A door off the reconverted waiting room stood open on a room that was larger, but strangely empty. It had been, perhaps still was, an office; a rolltop desk, like Eliot's, and several half-filled bookcases. Several wooden chairs. On the desk, Wild noted, was a stack of ledgers; also an adding machine. In the bookcase, medical texts, books on anatomy. That, and the emptiness of the room, after the homey coziness of the adjacent living room, unnerved him.

But he stayed with it. He peeked into what he thought would be closets, but turned out to be cubicles with examining tables. The tiny rooms were clean but smelled musty; they didn't seem to have seen recent use.

He went back through the small living room and into the hall and walked down to the kitchen. It was white and clean, smelling of disinfectant. There was a kitchen table with a newspaper-Wilds paper, the Plain Dealer — folded open to the funnies. Otherwise, there was no sign of anyone's living here. No dishes in the sink or food out on the counter.

Years ago this place had been set up to be a residence in back and a doctor's office in front; so the bedroom and a small dining room were off the hall and the kitchen respectively. Those rooms remained to be inspected, but, for a moment, Wild thought he should just get the hell out. It wasn't that he was scared: the only thing thus far that really disconcerted him was that big, mostly empty office. And why shouldn't it be mostly empty? Lloyd wasn't a doctor; the only item of any use to him in that room was the desk, and his business ledgers had been on the desktop, just as they should be.
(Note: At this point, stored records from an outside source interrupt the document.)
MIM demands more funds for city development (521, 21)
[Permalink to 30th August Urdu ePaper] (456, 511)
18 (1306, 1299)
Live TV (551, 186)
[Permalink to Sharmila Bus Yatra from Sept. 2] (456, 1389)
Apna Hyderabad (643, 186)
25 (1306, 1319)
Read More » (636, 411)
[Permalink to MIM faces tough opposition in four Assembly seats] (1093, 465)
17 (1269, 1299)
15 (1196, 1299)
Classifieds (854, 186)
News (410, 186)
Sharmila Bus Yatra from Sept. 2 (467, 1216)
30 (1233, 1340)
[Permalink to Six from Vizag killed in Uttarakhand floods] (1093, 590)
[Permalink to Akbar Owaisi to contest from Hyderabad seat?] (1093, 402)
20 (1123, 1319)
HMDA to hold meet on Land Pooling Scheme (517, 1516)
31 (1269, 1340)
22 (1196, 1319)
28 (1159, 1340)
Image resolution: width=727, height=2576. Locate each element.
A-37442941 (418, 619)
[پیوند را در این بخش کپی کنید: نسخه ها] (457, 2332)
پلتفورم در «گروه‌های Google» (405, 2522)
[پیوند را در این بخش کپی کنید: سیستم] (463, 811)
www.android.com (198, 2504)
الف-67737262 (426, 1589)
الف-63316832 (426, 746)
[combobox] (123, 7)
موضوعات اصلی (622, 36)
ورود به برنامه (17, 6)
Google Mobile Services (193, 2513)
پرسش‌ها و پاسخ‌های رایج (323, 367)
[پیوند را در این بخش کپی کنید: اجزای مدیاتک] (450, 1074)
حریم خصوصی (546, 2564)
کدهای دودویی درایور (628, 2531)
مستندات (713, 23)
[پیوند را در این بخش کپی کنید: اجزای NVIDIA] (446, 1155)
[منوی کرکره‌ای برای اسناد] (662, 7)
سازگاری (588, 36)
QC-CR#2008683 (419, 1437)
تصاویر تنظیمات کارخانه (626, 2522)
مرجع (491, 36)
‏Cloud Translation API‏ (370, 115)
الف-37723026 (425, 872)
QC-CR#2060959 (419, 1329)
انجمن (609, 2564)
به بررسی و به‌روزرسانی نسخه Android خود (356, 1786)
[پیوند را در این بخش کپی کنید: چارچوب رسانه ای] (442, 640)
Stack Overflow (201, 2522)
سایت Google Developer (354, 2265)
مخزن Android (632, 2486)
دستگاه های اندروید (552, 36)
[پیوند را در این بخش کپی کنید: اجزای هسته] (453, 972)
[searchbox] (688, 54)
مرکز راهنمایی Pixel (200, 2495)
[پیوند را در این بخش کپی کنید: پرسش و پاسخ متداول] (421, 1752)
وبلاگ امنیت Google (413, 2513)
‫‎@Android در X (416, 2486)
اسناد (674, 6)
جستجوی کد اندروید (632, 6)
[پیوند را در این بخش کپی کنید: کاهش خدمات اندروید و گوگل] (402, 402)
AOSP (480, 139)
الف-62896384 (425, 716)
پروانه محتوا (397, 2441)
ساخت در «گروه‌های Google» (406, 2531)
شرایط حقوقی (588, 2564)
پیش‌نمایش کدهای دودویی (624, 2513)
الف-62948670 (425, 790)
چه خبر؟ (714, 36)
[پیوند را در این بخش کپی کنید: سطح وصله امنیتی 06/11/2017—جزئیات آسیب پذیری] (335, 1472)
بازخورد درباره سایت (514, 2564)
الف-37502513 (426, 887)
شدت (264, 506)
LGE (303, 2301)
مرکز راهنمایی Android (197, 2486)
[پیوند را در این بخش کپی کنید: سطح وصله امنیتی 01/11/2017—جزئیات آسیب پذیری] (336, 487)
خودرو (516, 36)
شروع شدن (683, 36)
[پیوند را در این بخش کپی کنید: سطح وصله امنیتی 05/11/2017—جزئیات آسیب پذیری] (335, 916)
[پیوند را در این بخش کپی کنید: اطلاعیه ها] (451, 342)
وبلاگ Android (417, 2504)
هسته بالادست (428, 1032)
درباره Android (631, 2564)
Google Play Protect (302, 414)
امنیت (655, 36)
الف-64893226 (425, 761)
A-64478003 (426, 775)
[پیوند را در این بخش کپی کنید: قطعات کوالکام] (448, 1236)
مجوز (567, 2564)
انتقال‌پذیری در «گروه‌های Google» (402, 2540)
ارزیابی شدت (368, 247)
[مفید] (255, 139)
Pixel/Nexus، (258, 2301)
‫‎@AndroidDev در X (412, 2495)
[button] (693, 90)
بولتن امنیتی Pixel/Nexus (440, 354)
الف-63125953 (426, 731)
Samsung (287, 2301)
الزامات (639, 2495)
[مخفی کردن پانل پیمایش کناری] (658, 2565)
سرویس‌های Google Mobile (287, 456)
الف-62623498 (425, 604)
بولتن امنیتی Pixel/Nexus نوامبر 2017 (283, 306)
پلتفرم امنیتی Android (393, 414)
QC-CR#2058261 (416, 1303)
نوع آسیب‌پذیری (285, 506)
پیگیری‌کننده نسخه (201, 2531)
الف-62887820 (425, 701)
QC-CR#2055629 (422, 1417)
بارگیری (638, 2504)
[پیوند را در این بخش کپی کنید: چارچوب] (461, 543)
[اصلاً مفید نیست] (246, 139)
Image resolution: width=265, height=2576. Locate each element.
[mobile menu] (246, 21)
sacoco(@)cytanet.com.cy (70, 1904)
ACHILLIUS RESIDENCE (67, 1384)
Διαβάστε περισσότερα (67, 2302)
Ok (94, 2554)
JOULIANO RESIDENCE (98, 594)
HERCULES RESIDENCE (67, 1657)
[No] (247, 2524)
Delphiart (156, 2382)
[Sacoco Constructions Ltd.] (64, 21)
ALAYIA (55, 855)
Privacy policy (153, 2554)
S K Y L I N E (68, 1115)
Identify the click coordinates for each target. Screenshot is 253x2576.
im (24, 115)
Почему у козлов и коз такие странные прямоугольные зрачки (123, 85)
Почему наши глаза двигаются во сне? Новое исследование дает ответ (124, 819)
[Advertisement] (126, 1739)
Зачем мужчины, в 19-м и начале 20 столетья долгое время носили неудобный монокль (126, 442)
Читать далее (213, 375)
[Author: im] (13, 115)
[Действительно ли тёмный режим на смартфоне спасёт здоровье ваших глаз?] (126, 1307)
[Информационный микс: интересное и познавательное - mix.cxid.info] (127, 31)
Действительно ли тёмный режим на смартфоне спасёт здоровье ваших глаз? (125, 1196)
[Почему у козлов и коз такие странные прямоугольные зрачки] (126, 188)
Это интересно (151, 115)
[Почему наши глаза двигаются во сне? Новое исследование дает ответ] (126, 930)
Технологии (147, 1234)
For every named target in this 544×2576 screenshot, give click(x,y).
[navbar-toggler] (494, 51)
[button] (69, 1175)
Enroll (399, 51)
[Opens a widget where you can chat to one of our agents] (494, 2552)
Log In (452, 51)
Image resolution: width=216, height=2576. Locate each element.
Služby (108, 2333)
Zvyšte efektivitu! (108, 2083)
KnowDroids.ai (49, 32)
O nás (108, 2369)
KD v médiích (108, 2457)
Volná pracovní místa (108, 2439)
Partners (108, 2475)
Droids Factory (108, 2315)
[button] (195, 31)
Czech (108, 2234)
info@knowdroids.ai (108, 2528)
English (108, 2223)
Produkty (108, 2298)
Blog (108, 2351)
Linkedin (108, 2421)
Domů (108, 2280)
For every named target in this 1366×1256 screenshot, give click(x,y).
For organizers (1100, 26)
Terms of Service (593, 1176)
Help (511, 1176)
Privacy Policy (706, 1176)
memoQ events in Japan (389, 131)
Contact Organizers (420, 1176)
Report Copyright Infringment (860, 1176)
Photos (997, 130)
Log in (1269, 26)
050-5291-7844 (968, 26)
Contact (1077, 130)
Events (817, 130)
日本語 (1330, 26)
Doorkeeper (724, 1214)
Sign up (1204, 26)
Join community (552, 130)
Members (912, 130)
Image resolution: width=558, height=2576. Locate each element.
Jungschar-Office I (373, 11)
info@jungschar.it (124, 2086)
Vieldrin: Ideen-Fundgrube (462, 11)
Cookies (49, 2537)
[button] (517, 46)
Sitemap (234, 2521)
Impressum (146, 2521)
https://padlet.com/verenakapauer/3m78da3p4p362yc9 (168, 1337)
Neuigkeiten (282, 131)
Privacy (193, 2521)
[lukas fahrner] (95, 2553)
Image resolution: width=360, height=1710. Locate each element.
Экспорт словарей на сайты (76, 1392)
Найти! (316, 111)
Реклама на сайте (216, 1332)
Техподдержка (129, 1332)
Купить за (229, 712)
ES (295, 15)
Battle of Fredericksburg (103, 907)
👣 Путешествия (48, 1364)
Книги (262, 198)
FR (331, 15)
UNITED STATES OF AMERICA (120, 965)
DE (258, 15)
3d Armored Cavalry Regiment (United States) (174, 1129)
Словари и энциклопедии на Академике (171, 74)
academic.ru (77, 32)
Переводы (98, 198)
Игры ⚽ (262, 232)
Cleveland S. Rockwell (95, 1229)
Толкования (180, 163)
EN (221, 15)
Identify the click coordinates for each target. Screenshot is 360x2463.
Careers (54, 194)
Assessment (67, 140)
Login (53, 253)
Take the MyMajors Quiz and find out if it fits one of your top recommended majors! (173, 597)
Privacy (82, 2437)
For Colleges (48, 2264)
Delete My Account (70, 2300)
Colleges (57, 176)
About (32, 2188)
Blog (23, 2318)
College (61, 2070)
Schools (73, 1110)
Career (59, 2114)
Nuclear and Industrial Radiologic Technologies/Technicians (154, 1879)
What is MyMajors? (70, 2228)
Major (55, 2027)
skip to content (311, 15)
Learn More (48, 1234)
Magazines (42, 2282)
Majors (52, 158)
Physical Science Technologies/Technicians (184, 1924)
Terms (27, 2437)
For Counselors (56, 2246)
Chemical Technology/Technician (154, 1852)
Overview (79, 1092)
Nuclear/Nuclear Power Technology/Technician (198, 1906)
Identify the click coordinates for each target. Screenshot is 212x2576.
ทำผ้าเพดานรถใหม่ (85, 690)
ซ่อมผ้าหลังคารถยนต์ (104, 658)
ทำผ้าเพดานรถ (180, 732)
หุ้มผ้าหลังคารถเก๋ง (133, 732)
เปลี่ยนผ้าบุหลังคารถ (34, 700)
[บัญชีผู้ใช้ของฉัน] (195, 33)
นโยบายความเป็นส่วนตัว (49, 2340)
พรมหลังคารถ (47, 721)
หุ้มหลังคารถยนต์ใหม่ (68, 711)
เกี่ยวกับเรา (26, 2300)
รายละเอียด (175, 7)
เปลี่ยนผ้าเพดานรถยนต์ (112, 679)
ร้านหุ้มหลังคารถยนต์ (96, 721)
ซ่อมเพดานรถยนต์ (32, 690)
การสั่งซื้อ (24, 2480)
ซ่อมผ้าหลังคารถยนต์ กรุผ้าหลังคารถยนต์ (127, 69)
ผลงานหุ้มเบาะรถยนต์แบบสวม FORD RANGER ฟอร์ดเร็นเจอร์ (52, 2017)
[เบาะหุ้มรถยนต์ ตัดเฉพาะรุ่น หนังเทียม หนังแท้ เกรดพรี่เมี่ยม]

Nothing suspicious.

No, Wild was thinking he'd made a mistake coming here. Lloyd was not a suspect. He was just somebody Viv knew who fit parts of the Butchers projected profile. And both Wild and Viv had axes to grind against Eliot, at the moment, impairing both their judgments.

He was trespassing for no good reason. He ought to just get the fuck out.

As he stood in the kitchen contemplating all this, he found himself facing the large Frigidaire refrigerator.